Mark had been through two full days of interviews-a generous word; the more accurate one was interrogations-before he was given the chance to meet with Sabrina Baldwin. Even then the environment was bad, a conference room in the courthouse in Billings, and one that he was certain was bugged.

She didn’t get many words out before the tears came. Mark held her hand, a hand that felt too hot, her heartbeat a steady throb against his palm, and he watched her cry and he thought: This is the other road.

Anything, he had told Jay, had told Jeff, had told whoever dared to ask and many who did not. That was what he would have done to keep Lauren from Cassadaga if he’d had the chance. Absolutely anything, including trading places with her. Of course he would have done that.
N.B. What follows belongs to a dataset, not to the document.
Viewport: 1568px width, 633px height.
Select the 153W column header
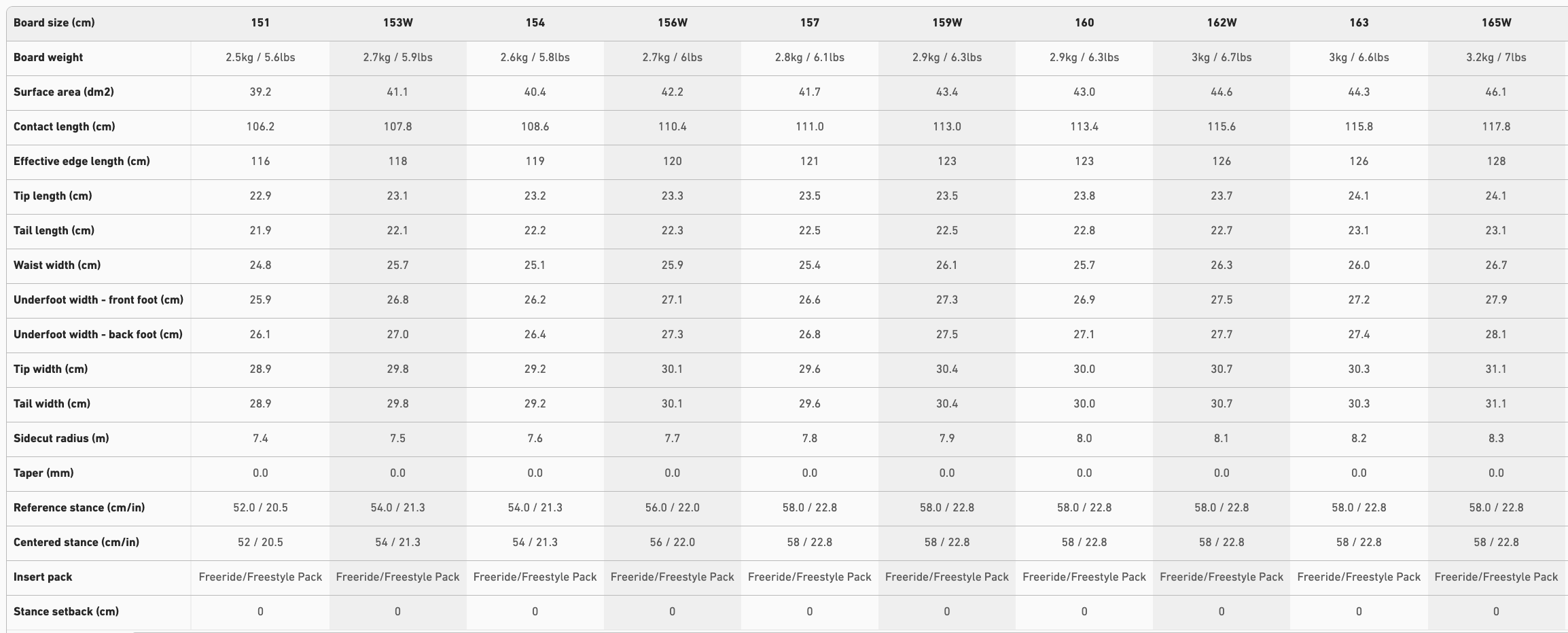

Now he watched Sabrina cry and felt her pulse beat against his hand and thought of the anger that could overtake him so often, a survivor’s anger, the loneliness of the lost, and he said, “Jay was not selfish.”

She lifted her head and stared at him with shimmering but outraged eyes.

“What are you talking about?” she said. “Not selfish? Of course he wasn’t. It’s not as if he had a choice.”

Mark could see him again in the shadowed yard in Red Lodge. Could hear him begging for the choice. He wondered how it had gone for Jay up there on the tower with the train coming on, what other choices he’d made and why he’d made them. But he only nodded, because that was the right thing to do.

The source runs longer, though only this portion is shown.